RECORDS:

_ _ _ _

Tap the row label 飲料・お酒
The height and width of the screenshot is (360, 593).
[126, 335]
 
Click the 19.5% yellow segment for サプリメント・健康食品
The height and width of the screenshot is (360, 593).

_ _ _ _

GIVEN EXERCISE: Copy the data from the line with "Click the 19.5%" through the end, swapping "yellow" for "orange" and keeping everything else the same.

THE RESULT:
Click the 19.5% orange segment for サプリメント・健康食品
The height and width of the screenshot is (360, 593).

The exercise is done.